Query Optimization - When Ordering Requirement is Satisfied?

Introduction

In following blog post, we will talk about order based optimizations to generate better plans which are critical for generating streaming friendly pipelines. Before doing so, I think it is worth to analyze how to determine whether an ordering requirement is satisfied by the existing ordering. This analysis is pre-condition for order based optimizations and also much more complex than one thinks initially.

However, before reading this blog post I recommend reading the introduction where

we discussed the query optimization in general.
we established pre-requiste concepts for subsequent stages.

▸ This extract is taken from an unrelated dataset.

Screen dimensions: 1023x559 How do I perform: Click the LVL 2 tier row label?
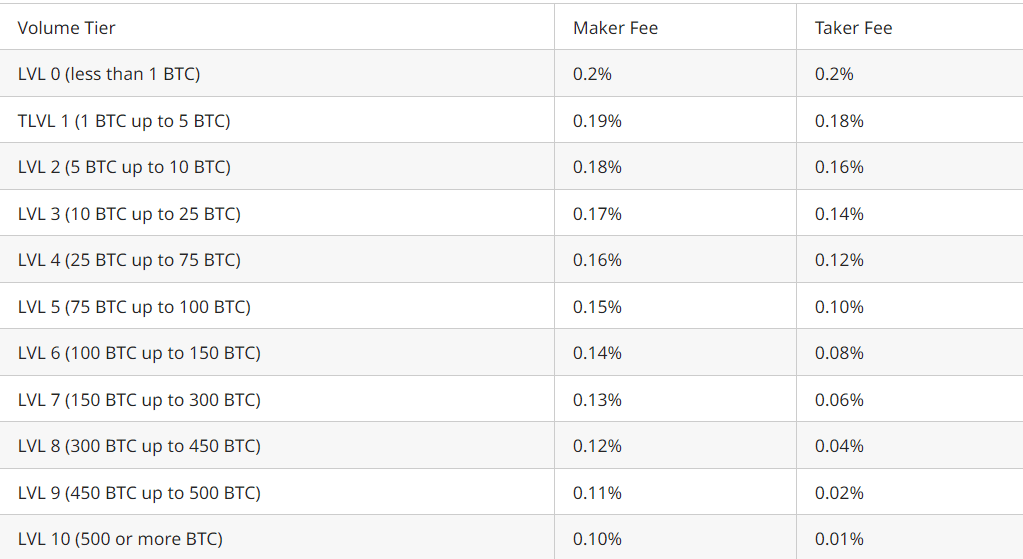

If you are familiar with the concepts above, fell free to continue.

Example

Some of the operators in the physical plan require its input data to be ordered. If its requirement is not satisfied we may insert a Sort operator to meet its requirement. If requirement is already satisfied, we may continue with current plan without modification.

If we don't insert a Sort operator where we should (because of incorrect analysis), the result generated will be wrong. Alternatively, if we insert a Sort operator where we don't need to, the result generated will be correct but inefficient. Hence, it is important to determine whether an ordering requirement by the operator is satisfied by the data at its input. Doing this analysis wrongly or ineffectively may cause planner to generate invalid or sub-optimal plans.

As an example, consider SortPreservingMerge: required_ordering: [<expr> <DIR>, ..] operator. This operator takes data from multiple input partitions, then merges these data into single partition according to specied ordering. For this operator to work as desired each of its input should satisfy the required ordering by the operator. Otherwise, resulting data wouldn't have correct ordering.

If the SortPreservingMerge: [a ASC] operator merges 2 partitions. Each of its input should satisfy ordering [a ASC]. As an example, data from the 1^st partition would be

a
1
3
5

data from the 2^nd partition would be

a
2
4
6

where SortPreservingMerge would produce

a
1
2
3
4
5
6

by merging these two partitions.

Test Data

We will use following showcase table as an example. Then we will analyze whether an ordering requirement is satisfied by this table or not (This table can be thought as virtual table between the immediate operators in the physical plan which contains data transferred between them).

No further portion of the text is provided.